Every routing decision passes through ordered gates. Models that fail any gate are rejected with a documented reason.

Gate	Rejects when
Modality match	Requested modalities are not a subset of model modalities
Context length	Model `context_tokens` is below `min_context_tokens`
Tool support	`requires_tools=true` but the model lacks tool support
JSON support	`requires_json=true` but the model lacks JSON support
License allowlist	License ID is not in the caller allowlist
Jurisdictional residency	`requires_local=true` and jurisdiction is not in model residency
Sovereignty tier	Data sensitivity requires a higher sovereignty tier

Surviving candidates are scored on:

Jurisdiction fit (+8)
Task-type tag match (+7, with +10 for coder specialization, +9 for reasoning)
Sovereignty bonus for iwi / data sovereignty keywords (+3 x tier)
Runtime preference (GGUF/llama.cpp gets +2.5)
Quality rank vs cost rank tradeoff

The router returns the winner plus the full rejection log so operators can see why each candidate did or did not qualify.

More commands

Local browser console and route API

MaramaRoute serve --port 8787 --open

# Serve routed requests from pulled local GGUF models.
MaramaRoute serve --port 8787 --live-local --cache-dir ./models

The local server exposes:

GET /health
GET /v1/models
GET /v1/local/cache
GET /v1/local/health
POST /v1/route
POST /v1/chat/completions

Ask the router which model fits

MaramaRoute route --request examples/request.code-restricted.json

Inspect a single model

MaramaRoute catalog --search starcoder --limit 5
MaramaRoute compare --model lumynax-coder-starcoder2-15b-gguf --model lumynax-coder-qwen25-coder-32b-gguf

Run the built-in route scenario matrix

MaramaRoute matrix

Generate agent and HPE/HPC helper configs

# One command writes MaramaRoute config, aliases, agent bridge files, and HPE scaffold.
MaramaRoute setup qwen25-7b --all-targets --hpe --backend vllm

# Command bridge JSON for coding-agent workspaces.
MaramaRoute agent-config --target claude-code --model qwen25-7b
MaramaRoute agent-config --target codex --model qwen25-7b
MaramaRoute agent-config --target continue --model qwen25-7b
MaramaRoute agent-config --target opencode --model qwen25-7b
MaramaRoute agent-config --target litellm --model qwen25-7b
MaramaRoute agent-config --target tabby --model qwen25-7b
MaramaRoute agent-init --target claude-code --model qwen25-7b
MaramaRoute agent-init --target codex --model qwen25-7b
MaramaRoute agent init --target claude-code --model qwen25-7b
MaramaRoute agent doctor --target claude-code --model qwen25-7b

# HPE/HPC Slurm job script, live gateway config, backend launch, and run notes.
MaramaRoute hpe plan qwen25-7b --backend vllm
MaramaRoute hpe-job qwen25-05b --mode serve > marama-route.slurm
MaramaRoute hpe-job qwen25-7b --backend vllm --gpus 1 > marama-route.slurm
MaramaRoute hpe init qwen25-7b --backend vllm --gpus 1
MaramaRoute hpe init qwen25-7b --backend nim --backend-base-url http://127.0.0.1:8000/v1
MaramaRoute hpe init qwen25-7b --backend nemo --backend-command ./start-nemo-backend.sh
MaramaRoute hpe tunnel

# Generic local command bridge config.
MaramaRoute agent-config --target generic --base-url http://127.0.0.1:8787/v1

Audit receipts and registry maintenance

MaramaRoute audit record --request examples/request.code-restricted.json
MaramaRoute audit list
MaramaRoute audit export --output marama-route-audit.json
MaramaRoute update-registry --dry-run
MaramaRoute update-registry --dry-run --diff

Emit an OpenCode provider config (drop into `~/.opencode/providers/`)

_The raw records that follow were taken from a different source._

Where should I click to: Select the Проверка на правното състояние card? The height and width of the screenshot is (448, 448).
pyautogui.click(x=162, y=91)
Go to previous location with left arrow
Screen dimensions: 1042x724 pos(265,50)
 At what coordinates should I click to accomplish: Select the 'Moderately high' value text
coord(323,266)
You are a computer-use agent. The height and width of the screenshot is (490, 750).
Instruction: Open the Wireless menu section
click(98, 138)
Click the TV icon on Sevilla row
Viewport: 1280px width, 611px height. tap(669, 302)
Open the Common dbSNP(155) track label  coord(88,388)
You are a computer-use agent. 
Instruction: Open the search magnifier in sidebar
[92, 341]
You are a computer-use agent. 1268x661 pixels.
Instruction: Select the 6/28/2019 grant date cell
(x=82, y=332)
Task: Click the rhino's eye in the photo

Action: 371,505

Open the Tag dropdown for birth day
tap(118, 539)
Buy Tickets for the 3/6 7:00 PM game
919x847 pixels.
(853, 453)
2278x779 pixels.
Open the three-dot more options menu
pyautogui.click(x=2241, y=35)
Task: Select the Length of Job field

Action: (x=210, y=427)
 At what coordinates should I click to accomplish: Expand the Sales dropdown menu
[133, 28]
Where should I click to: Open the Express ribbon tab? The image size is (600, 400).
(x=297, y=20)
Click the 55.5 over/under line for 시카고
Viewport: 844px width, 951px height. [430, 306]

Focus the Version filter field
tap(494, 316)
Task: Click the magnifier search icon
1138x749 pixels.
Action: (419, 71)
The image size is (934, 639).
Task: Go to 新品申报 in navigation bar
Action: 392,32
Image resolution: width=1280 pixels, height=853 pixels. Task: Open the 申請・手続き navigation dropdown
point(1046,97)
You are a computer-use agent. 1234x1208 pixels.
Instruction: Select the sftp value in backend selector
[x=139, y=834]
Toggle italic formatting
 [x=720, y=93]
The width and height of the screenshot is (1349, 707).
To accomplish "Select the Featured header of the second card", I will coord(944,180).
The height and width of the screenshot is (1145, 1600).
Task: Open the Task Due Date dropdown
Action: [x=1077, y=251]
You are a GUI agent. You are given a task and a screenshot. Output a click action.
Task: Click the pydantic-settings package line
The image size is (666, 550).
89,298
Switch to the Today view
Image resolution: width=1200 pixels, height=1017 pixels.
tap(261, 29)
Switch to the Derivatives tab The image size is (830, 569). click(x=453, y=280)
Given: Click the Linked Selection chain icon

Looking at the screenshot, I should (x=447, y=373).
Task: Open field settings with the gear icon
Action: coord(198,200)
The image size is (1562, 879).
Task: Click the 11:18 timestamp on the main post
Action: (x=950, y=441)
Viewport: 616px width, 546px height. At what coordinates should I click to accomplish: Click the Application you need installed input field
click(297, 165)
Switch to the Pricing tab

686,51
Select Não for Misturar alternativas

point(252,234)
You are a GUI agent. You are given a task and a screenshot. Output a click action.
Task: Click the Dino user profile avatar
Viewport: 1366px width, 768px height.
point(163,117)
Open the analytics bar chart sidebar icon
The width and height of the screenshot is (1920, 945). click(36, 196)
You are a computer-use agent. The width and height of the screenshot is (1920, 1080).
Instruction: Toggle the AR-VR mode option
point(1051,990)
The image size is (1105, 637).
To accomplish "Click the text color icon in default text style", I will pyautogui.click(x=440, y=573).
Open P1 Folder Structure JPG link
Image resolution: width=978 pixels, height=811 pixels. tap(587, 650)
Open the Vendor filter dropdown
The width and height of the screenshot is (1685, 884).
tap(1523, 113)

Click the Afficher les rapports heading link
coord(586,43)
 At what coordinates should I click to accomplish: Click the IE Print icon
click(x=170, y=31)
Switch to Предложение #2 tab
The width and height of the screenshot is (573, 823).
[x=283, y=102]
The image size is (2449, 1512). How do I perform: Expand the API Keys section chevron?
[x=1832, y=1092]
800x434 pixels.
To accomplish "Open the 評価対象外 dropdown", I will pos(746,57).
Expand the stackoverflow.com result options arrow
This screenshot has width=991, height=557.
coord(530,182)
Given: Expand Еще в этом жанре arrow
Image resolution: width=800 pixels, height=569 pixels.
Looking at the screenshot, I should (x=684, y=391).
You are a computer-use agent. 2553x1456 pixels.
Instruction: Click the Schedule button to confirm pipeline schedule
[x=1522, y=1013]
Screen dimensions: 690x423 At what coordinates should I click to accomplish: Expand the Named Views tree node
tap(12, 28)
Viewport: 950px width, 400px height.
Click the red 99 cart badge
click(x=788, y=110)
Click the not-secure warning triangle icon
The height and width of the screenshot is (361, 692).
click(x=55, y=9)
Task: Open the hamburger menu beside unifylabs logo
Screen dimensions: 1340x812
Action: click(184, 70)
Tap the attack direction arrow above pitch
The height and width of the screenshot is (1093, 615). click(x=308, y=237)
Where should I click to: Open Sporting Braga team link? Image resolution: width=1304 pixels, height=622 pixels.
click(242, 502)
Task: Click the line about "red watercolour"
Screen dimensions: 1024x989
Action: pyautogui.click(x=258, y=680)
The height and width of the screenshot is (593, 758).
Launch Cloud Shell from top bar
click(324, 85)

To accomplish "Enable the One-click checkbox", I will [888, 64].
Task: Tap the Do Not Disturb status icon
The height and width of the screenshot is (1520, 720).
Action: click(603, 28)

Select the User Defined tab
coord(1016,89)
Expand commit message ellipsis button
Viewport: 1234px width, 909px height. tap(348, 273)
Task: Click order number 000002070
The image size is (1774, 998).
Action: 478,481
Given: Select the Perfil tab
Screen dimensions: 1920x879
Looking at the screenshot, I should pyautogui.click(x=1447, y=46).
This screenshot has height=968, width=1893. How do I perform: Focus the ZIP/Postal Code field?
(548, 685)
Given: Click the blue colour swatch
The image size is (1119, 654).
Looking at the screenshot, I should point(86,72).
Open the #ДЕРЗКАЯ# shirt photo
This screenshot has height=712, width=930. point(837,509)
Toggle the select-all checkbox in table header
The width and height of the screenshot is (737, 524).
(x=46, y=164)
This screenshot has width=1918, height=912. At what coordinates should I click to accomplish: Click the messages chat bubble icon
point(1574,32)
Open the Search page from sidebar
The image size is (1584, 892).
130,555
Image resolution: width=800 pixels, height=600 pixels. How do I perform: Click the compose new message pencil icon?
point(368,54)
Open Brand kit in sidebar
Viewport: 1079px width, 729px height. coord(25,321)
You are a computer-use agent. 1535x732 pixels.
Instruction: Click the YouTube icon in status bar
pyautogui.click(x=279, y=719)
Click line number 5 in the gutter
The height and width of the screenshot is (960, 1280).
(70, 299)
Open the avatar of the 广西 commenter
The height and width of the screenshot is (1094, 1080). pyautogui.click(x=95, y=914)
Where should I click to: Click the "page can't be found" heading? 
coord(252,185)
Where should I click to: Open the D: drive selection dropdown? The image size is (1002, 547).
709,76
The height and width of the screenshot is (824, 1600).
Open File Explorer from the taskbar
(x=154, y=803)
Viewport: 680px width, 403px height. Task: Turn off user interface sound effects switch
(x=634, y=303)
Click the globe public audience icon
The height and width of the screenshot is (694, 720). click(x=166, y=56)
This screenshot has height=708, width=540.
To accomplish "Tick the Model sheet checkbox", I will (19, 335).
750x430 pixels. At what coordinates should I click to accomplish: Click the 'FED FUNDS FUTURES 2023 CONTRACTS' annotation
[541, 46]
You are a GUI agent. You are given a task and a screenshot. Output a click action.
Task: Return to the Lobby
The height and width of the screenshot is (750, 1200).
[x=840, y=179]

MaramaRoute opencode-config > ~/.opencode/providers/lumynax.json

Drive it from Python

from marama_route import (
    SovereignModelRouter,
    RoutingRequest,
    load_model_registry,
)
from pathlib import Path

models = load_model_registry(Path("./my_registry.json"))
router = SovereignModelRouter(models)

decision = router.route(
    RoutingRequest(
        prompt="Translate this paragraph to te reo Maori",
        task_type="general",
        jurisdiction="NZ",
        data_sensitivity="personal",   # routes only to sovereignty_tier >= 2
        requires_local=True,
    )
)

print(decision.selected_model.model_id)   # e.g. lumynax-translate-nllb-200-3b
print(decision.reasons)                    # rationale
print(decision.scores)                     # full scorecard

Why this exists

LumynaX is built by AbteeX AI Labs in Auckland, Aotearoa New Zealand. Three principles drive the design:

Sovereignty over convenience. Every routing decision can be justified to a Maori data-governance reviewer, a privacy officer, or an iwi advisory board. The registry, the routing log, and the policy gates exist for that conversation.
Local-first by default. Tier-3+ models run on machines the data owner controls. The router never silently escalates a sensitive request to a remote frontier model.
Open weights, open license, open evals. Apache-2.0 on this routing layer. Upstream model licenses surfaced honestly per entry. No vendor lock-in.

Every model card states its provenance. Every routing decision is auditable. Every sovereignty constraint is testable.

Companion products

abteex-sovereigncode - Policy API and audit ledger for coding agents. Pairs with MaramaRoute when you need per-request policy enforcement and tamper-evident logs.
LumynaX model family - 98 sovereign-tagged model repos on Hugging Face, all routable through MaramaRoute out of the box.
LumynaX release monorepo - the public release repo for MaramaRoute, SovereignCode, model scaffolds, Spaces, and publishing tooling.

Download stats

Live package counters:

The npm public API exposes package downloads by day/month and per-version downloads for the previous 7 days. It does not publish historical per-version-by-month downloads, so this diagram combines monthly package totals since first publish with the current all-version split.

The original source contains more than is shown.